If an investor has concluded that the time has come to replace management and the current board of a company, it is important to keep a number of factors in mind. Dissidents need to consider the votes potentially up for grabs. In any proxy contest, the number of registered shareholders becomes critical. Ensuring you have the number of votes needed to win the fight for the board — as well as the funds and time necessary to run a convincing campaign — is important.
Always keep in mind that management controls the timing of the annual general meeting process and that this can be used to their advantage. (While an AGM can’t be delayed indefinitely, it can usually be delayed for some months.)
Finally, it is critical that when push comes to shove, dissidents are ready for a fight. In these contests, litigators quickly become involved in the whole process, which often ends up in the courts. This can become very expensive very quickly.
During the actual AGM, both sides need to ensure all solicitation agents, advisors, counsel and representatives are “registered shareholders.” These advisors need only one share to immunize them from being cleared from the AGM floor for a “closed-door shareholders meeting.”
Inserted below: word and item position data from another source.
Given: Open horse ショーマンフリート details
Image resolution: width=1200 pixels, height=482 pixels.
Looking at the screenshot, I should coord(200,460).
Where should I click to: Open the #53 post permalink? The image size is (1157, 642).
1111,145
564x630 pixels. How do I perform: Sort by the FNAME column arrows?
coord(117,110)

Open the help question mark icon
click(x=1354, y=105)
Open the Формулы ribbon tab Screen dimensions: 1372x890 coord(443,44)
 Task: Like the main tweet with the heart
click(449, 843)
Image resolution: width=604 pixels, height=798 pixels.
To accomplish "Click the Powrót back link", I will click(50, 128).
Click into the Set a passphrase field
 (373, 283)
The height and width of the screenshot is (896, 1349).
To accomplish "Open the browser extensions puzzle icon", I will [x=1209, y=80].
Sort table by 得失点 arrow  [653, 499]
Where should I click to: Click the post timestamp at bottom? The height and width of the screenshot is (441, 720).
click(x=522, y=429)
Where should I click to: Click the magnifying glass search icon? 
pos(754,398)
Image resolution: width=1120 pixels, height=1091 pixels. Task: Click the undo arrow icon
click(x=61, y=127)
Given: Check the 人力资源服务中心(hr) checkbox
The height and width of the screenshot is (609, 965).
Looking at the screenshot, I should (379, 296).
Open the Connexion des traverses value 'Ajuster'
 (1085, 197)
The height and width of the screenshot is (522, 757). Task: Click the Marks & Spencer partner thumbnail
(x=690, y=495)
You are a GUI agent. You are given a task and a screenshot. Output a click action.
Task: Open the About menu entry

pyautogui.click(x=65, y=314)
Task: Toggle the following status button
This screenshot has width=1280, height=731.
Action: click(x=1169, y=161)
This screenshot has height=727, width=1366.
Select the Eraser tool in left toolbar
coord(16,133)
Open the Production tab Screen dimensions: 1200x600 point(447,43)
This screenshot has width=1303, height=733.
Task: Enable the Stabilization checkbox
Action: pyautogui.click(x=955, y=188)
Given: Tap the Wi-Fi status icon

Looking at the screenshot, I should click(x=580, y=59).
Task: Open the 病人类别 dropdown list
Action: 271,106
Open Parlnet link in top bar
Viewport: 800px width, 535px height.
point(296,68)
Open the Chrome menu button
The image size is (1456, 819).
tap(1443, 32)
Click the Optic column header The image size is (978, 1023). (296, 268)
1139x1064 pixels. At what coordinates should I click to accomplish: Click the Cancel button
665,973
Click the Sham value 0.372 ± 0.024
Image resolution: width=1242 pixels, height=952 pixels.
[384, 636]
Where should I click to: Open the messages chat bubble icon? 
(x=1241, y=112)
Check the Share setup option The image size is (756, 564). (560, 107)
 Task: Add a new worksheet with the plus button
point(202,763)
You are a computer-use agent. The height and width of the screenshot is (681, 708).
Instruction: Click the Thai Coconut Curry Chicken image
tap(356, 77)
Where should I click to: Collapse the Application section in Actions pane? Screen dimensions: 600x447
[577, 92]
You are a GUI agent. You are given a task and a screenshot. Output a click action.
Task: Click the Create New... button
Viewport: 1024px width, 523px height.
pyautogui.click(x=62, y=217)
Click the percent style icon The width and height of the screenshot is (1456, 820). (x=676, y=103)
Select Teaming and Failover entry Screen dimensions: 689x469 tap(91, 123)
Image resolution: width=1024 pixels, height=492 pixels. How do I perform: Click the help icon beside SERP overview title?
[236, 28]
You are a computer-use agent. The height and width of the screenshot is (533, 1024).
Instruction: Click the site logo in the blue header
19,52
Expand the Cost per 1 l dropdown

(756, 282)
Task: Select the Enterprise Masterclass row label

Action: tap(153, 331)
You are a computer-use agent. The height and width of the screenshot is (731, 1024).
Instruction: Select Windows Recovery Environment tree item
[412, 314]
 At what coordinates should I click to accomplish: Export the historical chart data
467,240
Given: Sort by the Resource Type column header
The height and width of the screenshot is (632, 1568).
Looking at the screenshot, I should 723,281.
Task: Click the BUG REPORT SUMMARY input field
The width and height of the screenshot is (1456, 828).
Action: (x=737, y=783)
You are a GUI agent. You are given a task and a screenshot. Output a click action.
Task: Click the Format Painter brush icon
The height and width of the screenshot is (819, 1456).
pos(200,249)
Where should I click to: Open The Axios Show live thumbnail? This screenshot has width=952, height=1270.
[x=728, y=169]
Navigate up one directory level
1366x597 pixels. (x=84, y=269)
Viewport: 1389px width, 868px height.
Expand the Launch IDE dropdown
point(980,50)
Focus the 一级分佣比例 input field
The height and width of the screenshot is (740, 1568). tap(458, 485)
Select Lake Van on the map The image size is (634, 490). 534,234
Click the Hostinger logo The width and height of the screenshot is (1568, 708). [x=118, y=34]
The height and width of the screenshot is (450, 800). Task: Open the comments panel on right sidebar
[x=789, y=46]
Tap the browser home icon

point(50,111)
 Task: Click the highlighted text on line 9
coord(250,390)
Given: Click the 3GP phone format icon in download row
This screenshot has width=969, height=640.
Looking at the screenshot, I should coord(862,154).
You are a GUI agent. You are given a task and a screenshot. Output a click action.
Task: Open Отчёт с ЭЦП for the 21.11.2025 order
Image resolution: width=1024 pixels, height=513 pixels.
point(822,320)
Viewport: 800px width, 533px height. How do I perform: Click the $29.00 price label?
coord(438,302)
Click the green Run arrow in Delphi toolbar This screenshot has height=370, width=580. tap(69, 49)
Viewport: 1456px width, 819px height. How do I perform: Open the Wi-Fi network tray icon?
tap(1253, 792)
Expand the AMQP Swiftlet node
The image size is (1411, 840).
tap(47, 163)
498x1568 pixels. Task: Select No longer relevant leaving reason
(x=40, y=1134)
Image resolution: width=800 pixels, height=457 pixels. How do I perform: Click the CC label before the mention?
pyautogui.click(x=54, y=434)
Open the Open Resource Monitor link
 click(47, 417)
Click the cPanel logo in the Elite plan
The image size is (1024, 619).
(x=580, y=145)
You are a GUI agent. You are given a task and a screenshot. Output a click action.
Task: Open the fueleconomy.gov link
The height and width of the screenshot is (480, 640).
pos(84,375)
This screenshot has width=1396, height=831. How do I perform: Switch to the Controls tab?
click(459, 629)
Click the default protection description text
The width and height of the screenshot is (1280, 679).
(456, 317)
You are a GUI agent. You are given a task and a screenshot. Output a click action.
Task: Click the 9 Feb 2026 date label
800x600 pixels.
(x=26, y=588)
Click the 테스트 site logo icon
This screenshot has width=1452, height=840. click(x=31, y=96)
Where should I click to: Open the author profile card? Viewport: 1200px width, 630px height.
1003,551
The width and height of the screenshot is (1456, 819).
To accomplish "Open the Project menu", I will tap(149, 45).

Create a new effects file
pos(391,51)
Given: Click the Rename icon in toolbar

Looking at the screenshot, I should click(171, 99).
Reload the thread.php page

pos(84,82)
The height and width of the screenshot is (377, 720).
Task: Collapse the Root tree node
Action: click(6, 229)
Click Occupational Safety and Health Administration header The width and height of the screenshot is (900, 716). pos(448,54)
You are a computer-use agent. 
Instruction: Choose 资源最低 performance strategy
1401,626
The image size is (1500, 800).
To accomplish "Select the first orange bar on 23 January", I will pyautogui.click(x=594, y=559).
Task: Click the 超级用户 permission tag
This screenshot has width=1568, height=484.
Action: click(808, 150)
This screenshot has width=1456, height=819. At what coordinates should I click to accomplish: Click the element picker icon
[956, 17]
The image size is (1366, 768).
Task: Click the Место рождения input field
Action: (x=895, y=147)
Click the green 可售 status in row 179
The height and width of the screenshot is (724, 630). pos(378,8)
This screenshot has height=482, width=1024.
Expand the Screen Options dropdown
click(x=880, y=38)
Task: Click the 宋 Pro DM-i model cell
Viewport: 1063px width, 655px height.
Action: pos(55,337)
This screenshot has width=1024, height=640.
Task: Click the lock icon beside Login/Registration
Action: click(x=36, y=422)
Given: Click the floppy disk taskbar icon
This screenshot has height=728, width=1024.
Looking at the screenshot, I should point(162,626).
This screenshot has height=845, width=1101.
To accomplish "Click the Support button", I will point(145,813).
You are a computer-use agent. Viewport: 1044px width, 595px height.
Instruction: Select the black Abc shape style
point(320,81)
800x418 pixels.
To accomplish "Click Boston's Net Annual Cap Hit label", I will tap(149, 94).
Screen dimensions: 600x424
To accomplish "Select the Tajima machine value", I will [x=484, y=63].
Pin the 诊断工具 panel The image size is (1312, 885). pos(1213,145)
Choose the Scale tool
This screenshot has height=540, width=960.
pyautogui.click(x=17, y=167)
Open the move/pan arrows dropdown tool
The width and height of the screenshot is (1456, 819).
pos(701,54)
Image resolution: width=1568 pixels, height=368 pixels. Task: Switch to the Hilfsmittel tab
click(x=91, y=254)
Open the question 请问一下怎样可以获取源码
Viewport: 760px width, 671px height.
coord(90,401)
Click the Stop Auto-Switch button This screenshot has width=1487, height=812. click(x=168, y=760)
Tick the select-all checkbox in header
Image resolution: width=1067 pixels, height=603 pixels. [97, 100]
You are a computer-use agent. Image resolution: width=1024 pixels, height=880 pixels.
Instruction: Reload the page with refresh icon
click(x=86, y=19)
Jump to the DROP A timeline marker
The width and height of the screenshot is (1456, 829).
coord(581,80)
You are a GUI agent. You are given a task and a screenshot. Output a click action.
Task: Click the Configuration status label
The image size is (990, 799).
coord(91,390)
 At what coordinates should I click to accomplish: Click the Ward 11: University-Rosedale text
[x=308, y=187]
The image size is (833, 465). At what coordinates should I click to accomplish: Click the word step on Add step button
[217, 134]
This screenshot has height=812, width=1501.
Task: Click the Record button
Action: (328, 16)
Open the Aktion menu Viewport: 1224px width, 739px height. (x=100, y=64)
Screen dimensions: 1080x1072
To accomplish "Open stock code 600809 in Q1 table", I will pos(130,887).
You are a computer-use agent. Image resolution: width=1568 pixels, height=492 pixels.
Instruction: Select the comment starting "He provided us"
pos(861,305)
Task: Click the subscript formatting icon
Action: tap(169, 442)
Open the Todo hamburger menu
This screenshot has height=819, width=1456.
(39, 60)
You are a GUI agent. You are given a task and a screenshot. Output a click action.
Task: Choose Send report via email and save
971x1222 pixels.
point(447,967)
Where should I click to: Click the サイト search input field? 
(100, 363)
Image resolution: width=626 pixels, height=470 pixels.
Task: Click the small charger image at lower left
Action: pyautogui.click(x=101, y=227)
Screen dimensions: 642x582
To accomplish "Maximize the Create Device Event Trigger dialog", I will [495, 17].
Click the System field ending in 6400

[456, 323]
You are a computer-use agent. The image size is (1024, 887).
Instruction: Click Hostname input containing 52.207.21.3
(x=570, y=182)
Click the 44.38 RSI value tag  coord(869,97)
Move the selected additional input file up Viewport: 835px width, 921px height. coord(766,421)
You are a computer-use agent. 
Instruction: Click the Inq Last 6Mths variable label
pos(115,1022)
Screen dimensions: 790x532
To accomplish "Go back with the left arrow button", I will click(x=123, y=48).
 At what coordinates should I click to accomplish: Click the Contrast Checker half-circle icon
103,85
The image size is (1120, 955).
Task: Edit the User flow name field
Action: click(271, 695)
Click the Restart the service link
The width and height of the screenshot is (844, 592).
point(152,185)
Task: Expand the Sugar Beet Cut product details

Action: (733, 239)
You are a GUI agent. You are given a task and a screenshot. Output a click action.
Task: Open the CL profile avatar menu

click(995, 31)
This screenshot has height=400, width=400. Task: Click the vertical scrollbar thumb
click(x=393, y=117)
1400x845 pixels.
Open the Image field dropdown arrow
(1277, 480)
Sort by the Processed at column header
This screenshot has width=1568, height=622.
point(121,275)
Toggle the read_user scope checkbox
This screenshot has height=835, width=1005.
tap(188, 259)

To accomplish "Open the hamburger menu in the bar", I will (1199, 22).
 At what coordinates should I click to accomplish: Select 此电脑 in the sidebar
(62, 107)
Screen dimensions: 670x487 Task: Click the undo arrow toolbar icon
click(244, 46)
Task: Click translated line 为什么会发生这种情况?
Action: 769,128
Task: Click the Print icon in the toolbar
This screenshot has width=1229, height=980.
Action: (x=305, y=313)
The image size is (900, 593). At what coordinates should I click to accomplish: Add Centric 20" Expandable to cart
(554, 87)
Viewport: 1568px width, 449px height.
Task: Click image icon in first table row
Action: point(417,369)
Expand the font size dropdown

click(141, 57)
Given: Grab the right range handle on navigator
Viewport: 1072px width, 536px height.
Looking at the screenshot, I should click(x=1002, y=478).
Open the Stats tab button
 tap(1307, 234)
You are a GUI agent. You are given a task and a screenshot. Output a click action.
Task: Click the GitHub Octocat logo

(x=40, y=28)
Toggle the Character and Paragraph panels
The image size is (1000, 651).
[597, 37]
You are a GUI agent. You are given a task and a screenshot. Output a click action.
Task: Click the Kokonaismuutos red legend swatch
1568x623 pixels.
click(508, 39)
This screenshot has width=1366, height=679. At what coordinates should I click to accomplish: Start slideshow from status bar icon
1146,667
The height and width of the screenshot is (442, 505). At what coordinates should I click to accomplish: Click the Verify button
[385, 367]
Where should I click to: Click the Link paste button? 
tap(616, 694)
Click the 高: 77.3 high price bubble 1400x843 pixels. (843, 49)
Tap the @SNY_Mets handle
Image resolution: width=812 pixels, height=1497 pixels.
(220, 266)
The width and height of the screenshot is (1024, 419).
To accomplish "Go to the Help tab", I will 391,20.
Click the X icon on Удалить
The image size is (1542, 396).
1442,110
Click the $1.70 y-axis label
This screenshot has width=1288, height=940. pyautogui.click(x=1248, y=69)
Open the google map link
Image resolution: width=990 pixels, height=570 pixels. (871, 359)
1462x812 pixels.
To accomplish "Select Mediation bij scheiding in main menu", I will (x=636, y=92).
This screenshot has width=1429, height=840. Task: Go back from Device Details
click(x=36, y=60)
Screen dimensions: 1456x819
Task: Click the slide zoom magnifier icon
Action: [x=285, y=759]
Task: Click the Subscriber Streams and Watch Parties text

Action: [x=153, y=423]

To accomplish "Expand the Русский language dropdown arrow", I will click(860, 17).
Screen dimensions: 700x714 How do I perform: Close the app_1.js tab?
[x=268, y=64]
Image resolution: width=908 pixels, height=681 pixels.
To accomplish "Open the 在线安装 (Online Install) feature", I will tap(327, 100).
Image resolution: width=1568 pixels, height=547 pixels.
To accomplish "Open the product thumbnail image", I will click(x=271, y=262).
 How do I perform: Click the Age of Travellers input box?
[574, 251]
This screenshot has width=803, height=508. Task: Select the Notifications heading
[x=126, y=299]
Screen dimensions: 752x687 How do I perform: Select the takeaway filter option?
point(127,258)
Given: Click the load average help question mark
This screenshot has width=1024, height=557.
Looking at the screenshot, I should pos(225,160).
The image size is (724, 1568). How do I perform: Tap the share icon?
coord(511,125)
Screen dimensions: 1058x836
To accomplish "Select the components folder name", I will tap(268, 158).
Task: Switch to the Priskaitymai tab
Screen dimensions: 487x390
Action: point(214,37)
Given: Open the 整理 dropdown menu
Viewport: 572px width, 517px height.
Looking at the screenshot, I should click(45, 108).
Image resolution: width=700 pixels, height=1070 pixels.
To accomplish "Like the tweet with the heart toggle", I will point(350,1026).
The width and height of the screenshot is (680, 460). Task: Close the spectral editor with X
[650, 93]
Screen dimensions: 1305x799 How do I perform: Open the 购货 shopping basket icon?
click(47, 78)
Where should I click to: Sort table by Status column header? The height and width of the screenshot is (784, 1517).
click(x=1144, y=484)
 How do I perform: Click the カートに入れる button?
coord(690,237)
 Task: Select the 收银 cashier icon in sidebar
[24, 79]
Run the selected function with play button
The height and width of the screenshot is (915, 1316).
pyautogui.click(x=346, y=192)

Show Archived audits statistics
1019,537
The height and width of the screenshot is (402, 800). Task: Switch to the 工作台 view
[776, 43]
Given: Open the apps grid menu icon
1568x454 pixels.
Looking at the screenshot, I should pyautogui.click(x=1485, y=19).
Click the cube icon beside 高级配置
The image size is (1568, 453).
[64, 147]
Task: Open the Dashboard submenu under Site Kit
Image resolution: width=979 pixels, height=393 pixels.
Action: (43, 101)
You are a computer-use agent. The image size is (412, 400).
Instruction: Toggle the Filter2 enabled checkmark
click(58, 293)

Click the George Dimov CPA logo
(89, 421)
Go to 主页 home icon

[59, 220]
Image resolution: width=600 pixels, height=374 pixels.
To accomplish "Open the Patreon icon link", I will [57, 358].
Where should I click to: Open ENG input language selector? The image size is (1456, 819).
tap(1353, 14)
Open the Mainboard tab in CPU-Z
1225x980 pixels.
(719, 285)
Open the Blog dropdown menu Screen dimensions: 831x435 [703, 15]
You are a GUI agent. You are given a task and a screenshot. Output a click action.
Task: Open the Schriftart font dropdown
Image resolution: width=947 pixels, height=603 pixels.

Although this pre-registration is important, it can also quickly tip off management to an impending battle. Management, sensing discontent among its shareholders, can often be alerted by a long list of newly registered shareholders each holding one share.
Regardless of which side you fall on, keep in mind that if you see a proxy fight, someone in management has let the disconnect between the company’s shareholders and management get so bad that an embarrassing, messy and litigious fight was the only way to deal with the problem. IE
Gordon Chambers and Joanna Cameron are partners at Lawson Lundell LLP in Vancouver.